Collected data
------------

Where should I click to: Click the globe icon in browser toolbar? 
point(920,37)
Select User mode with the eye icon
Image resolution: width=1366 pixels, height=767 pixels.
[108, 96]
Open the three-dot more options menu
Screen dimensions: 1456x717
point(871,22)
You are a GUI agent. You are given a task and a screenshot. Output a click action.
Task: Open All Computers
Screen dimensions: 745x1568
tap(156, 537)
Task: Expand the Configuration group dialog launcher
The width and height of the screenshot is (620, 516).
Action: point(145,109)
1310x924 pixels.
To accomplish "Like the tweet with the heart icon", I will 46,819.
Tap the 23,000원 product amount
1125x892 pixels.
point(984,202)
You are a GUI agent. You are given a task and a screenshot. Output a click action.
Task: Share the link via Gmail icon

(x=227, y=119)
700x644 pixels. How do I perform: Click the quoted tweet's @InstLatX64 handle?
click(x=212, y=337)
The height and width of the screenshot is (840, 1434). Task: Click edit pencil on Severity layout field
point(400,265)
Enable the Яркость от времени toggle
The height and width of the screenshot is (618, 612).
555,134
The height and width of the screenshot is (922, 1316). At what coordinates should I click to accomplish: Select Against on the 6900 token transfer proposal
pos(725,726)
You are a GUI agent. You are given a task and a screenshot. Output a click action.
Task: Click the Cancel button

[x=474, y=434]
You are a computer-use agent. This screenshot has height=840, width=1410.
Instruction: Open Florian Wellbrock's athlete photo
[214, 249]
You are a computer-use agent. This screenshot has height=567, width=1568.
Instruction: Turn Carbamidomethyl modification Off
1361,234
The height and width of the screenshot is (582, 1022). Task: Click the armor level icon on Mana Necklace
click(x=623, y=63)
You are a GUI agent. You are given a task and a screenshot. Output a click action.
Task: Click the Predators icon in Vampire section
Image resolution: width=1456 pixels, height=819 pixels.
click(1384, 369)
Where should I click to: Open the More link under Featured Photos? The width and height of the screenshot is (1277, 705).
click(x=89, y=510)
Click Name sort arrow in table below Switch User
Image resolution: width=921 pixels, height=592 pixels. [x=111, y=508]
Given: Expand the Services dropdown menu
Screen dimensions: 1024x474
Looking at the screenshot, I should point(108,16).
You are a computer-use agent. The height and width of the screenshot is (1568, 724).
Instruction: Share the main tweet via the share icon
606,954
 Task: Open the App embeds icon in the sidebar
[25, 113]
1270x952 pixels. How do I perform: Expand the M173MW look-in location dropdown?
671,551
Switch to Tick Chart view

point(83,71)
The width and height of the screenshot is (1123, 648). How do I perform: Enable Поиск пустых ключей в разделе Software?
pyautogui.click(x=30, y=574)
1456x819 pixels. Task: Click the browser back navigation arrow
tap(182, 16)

------------

◆ Problem description
From the first line to the last, return the data exactly as written.

◆ Written solution
Where should I click to: Click the globe icon in browser toolbar? 
point(920,37)
Select User mode with the eye icon
Image resolution: width=1366 pixels, height=767 pixels.
[108, 96]
Open the three-dot more options menu
Screen dimensions: 1456x717
point(871,22)
You are a GUI agent. You are given a task and a screenshot. Output a click action.
Task: Open All Computers
Screen dimensions: 745x1568
tap(156, 537)
Task: Expand the Configuration group dialog launcher
The width and height of the screenshot is (620, 516).
Action: point(145,109)
1310x924 pixels.
To accomplish "Like the tweet with the heart icon", I will 46,819.
Tap the 23,000원 product amount
1125x892 pixels.
point(984,202)
You are a GUI agent. You are given a task and a screenshot. Output a click action.
Task: Share the link via Gmail icon

(x=227, y=119)
700x644 pixels. How do I perform: Click the quoted tweet's @InstLatX64 handle?
click(x=212, y=337)
The height and width of the screenshot is (840, 1434). Task: Click edit pencil on Severity layout field
point(400,265)
Enable the Яркость от времени toggle
The height and width of the screenshot is (618, 612).
555,134
The height and width of the screenshot is (922, 1316). At what coordinates should I click to accomplish: Select Against on the 6900 token transfer proposal
pos(725,726)
You are a GUI agent. You are given a task and a screenshot. Output a click action.
Task: Click the Cancel button

[x=474, y=434]
You are a computer-use agent. This screenshot has height=840, width=1410.
Instruction: Open Florian Wellbrock's athlete photo
[214, 249]
You are a computer-use agent. This screenshot has height=567, width=1568.
Instruction: Turn Carbamidomethyl modification Off
1361,234
The height and width of the screenshot is (582, 1022). Task: Click the armor level icon on Mana Necklace
click(x=623, y=63)
You are a GUI agent. You are given a task and a screenshot. Output a click action.
Task: Click the Predators icon in Vampire section
Image resolution: width=1456 pixels, height=819 pixels.
click(1384, 369)
Where should I click to: Open the More link under Featured Photos? The width and height of the screenshot is (1277, 705).
click(x=89, y=510)
Click Name sort arrow in table below Switch User
Image resolution: width=921 pixels, height=592 pixels. [x=111, y=508]
Given: Expand the Services dropdown menu
Screen dimensions: 1024x474
Looking at the screenshot, I should point(108,16).
You are a computer-use agent. The height and width of the screenshot is (1568, 724).
Instruction: Share the main tweet via the share icon
606,954
 Task: Open the App embeds icon in the sidebar
[25, 113]
1270x952 pixels. How do I perform: Expand the M173MW look-in location dropdown?
671,551
Switch to Tick Chart view

point(83,71)
The width and height of the screenshot is (1123, 648). How do I perform: Enable Поиск пустых ключей в разделе Software?
pyautogui.click(x=30, y=574)
1456x819 pixels. Task: Click the browser back navigation arrow
tap(182, 16)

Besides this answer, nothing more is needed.